> [What the task asks]
Retyping the records exactly is the whole task.

> [Listed records]
====
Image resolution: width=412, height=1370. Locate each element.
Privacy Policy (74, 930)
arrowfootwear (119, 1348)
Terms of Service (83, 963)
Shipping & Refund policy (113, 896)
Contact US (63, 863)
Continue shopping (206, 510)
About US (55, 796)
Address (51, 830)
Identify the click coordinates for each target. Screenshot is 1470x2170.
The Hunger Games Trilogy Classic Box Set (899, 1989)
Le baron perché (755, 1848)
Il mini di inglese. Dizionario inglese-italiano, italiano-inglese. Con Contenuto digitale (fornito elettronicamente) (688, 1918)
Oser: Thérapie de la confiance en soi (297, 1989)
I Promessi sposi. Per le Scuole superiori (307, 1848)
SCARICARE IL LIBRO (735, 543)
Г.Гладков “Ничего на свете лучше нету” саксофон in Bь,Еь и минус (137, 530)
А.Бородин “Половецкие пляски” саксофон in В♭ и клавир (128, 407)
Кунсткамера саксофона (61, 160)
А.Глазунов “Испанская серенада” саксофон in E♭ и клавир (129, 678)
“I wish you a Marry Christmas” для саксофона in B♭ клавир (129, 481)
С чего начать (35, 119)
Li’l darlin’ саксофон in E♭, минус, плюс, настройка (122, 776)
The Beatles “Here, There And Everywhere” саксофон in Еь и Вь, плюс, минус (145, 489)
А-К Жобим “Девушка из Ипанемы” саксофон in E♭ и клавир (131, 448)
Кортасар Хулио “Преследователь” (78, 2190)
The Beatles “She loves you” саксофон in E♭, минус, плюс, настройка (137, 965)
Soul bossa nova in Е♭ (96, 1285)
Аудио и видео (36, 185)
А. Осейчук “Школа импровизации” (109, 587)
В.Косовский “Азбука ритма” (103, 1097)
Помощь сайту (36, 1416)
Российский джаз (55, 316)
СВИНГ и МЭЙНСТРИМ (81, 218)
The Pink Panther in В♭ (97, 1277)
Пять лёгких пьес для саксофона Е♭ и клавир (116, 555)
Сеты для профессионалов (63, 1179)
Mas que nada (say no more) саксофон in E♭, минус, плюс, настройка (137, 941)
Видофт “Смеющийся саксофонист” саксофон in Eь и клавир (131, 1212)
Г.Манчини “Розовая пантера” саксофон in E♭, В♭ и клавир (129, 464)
====
> [Task answer]
Image resolution: width=412, height=1370. Locate each element.
Privacy Policy (74, 930)
arrowfootwear (119, 1348)
Terms of Service (83, 963)
Shipping & Refund policy (113, 896)
Contact US (63, 863)
Continue shopping (206, 510)
About US (55, 796)
Address (51, 830)
Identify the click coordinates for each target. Screenshot is 1470x2170.
The Hunger Games Trilogy Classic Box Set (899, 1989)
Le baron perché (755, 1848)
Il mini di inglese. Dizionario inglese-italiano, italiano-inglese. Con Contenuto digitale (fornito elettronicamente) (688, 1918)
Oser: Thérapie de la confiance en soi (297, 1989)
I Promessi sposi. Per le Scuole superiori (307, 1848)
SCARICARE IL LIBRO (735, 543)
Г.Гладков “Ничего на свете лучше нету” саксофон in Bь,Еь и минус (137, 530)
А.Бородин “Половецкие пляски” саксофон in В♭ и клавир (128, 407)
Кунсткамера саксофона (61, 160)
А.Глазунов “Испанская серенада” саксофон in E♭ и клавир (129, 678)
“I wish you a Marry Christmas” для саксофона in B♭ клавир (129, 481)
С чего начать (35, 119)
Li’l darlin’ саксофон in E♭, минус, плюс, настройка (122, 776)
The Beatles “Here, There And Everywhere” саксофон in Еь и Вь, плюс, минус (145, 489)
А-К Жобим “Девушка из Ипанемы” саксофон in E♭ и клавир (131, 448)
Кортасар Хулио “Преследователь” (78, 2190)
The Beatles “She loves you” саксофон in E♭, минус, плюс, настройка (137, 965)
Soul bossa nova in Е♭ (96, 1285)
Аудио и видео (36, 185)
А. Осейчук “Школа импровизации” (109, 587)
В.Косовский “Азбука ритма” (103, 1097)
Помощь сайту (36, 1416)
Российский джаз (55, 316)
СВИНГ и МЭЙНСТРИМ (81, 218)
The Pink Panther in В♭ (97, 1277)
Пять лёгких пьес для саксофона Е♭ и клавир (116, 555)
Сеты для профессионалов (63, 1179)
Mas que nada (say no more) саксофон in E♭, минус, плюс, настройка (137, 941)
Видофт “Смеющийся саксофонист” саксофон in Eь и клавир (131, 1212)
Г.Манчини “Розовая пантера” саксофон in E♭, В♭ и клавир (129, 464)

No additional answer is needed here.